Unfortunately, the majority of masks aren’t designed to repel extremely small droplets. And waterproofing the inside of a mask with a coat of chemicals, such as polyurethane, wouldn’t appeal to most people and could even have negative health impacts. Now, plasma etching could offer a waterproofing solution.
What’s new — Until now, most research has focused on waterproofing masks against millimeter-sized droplets, Moon says. But, most infectious droplets are much smaller, around 1 to 30 micrometers, which wouldn’t be repelled by today’s masks.

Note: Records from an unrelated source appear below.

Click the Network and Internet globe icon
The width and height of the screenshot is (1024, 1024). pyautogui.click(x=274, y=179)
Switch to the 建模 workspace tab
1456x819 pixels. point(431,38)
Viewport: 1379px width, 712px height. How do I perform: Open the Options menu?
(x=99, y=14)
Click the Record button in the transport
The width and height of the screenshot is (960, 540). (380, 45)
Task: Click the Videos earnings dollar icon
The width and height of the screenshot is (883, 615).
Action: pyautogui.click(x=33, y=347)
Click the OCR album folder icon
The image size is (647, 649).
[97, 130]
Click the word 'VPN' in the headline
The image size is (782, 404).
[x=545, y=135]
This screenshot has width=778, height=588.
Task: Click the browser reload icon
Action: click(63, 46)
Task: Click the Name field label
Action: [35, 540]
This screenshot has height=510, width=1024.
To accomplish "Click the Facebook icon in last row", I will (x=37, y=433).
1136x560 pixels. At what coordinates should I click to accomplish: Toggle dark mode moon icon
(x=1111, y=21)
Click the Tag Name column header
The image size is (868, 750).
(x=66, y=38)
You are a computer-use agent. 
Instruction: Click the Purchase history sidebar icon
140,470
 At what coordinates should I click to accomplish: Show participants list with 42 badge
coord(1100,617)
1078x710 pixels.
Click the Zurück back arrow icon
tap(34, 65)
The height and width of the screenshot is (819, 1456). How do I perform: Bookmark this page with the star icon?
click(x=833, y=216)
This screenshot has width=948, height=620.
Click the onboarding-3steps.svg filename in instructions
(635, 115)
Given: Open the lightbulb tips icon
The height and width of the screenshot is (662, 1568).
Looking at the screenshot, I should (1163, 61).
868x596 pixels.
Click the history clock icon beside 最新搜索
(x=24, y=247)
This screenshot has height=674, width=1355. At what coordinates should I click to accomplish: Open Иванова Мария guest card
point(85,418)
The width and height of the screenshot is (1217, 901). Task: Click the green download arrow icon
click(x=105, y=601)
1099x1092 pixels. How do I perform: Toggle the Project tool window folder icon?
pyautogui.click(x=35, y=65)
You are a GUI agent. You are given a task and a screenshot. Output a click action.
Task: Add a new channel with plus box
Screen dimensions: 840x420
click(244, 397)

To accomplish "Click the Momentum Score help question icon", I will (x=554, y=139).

To create their waterproof mask, the team first plasma-etched the outer layer of an N95 mask to protect it against droplets from rain, mist, or accidental coffee spills. Later, they used the same technique to etch nano grooves onto the mask’s inner layer to ward off exhaled drops.
In both cases, the plasma-etched mask repelled significantly more droplets compared to the unmodified N95s, even in humid conditions. The team also proved that the production process can be scaled up for mass distribution by creating over 100,000 plasma-etched N95s as part of their study.
What’s next — In the future, Moon hopes that his team’s plasma etching technique will become a standard mask feature. He also thinks that ultra-waterproof masks could make for a more comfortable face covering.
In fact, because plasma etching provides more waterproofing protection with less material, it could potentially open the door for slimmer, thinner, and more breathable masks.
“If we design it by considering the wettability and some wetting dynamics, we may not want to wear those thick and uncomfortable N95-type masks anymore in the next pandemic,” said Moon.